Kabul, Afghanistan – Midwife Naseema Qochi is easily recognized when she walks into the small, spare health clinic nestled beside a rose garden in the dusty warrens of Qlia Bakhtyar. The health officer greets her warmly, Salaam alaikum (Peace). Qochi has helped three generations of women in this community give birth. “Naseema is the doctor,” a visiting midwife says in explaining Naseema’s primary role here and the respect she commands.
In conservative areas of Afghanistan, families are often reluctant to have their women give birth in a health facility, where birth complications can be handled by skilled providers and lives can be saved. It’s a reality that Naseema deals with daily, even as the number of educated and skilled midwives has increased across Afghanistan through the work of Jhpiego.
“I encourage them to go to the clinic. I talk to their husbands. I tell them about the risk of pregnancy…but they refuse,” says the veteran midwife and member of the Jhpiego-supported Afghan Midwives Association. “In one case, a lady fell down from the top of the roof; even in that case they didn’t bring her to the health clinic.”
So Naseema goes to the women. She educates them on nutrition, breastfeeding, the danger signs of pregnancy and how to care for a newborn. She also provides skilled care in the months before birth.
In her visits to women’s homes, Naseema carries a leather case filled with the tools of their profession: blood pressure cuff, fetoscope, iron pills to prevent anemia, syringes, scissors, clamp, chlorine, clean cords, emergency drugs and other supplies.
On this particular day, Naseema meets with a married teenager who lives with her mother, younger brother and husband in a spare room of a neighbor’s house. The girl is seven months pregnant and this is Naseema’s third visit to the family. In addition to examining her, she will explain to the teenager’s mother what to do in case the baby comes unexpectedly or the mother-to-be can’t get to a health facility in time.
With deliberation, Naseema unfolds a gray plastic sheet and places it on the floor. She ties a clean white scarf around her head and prepares to show the mother how to properly wash her hands, lathering soap between her fingers and scrubbing up to her elbows. She opens her black bag and pulls out several props: a baby doll and small box covered in material that resembles a split curtain. Talking to the mother, Naseema begins a simulation of birth, proper cord clamping, care of the newborn and delivery of the placenta.

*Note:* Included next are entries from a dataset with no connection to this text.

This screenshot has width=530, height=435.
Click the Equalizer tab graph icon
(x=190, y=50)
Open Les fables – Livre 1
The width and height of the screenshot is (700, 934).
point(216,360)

“If you are facing challenges, if there is no midwife or the baby comes in the middle of the night, you have to know [how to do this],” she says to the pregnant wife’s mother.
In the district she covers, Naseema may have as many as 500 pregnant women and new mothers as clients. For a woman whose baby is in the breech position, Naseema will pay for a car to take her to the nearest hospital to give birth. After a birth, Naseema will return to check on the mother and child.
In her 30 years as a midwife, Naseema says has delivered as many as 50,000 babies. But since the fall of the Taliban in 2001, she has seen more women choose to give birth in a hospital or health clinic, a shift she attributes to education and the growing number of midwives who have received training through programs supported by the U.S. Agency for International Development and Jhpiego. That shift is important because research has shown that a skilled health provider at birth is key to reducing maternal deaths.
“Before, I had 60 deliveries a month. Now I have 20 deliveries at home. That’s a big difference,” she says.
And yet the pregnant girl’s mother insists she will call Naseema when her grandchild is ready to be born. The 57-year-old midwife smiles, knowing what she will say, “I will encourage her to go to the hospital for delivery. This is my responsibility.”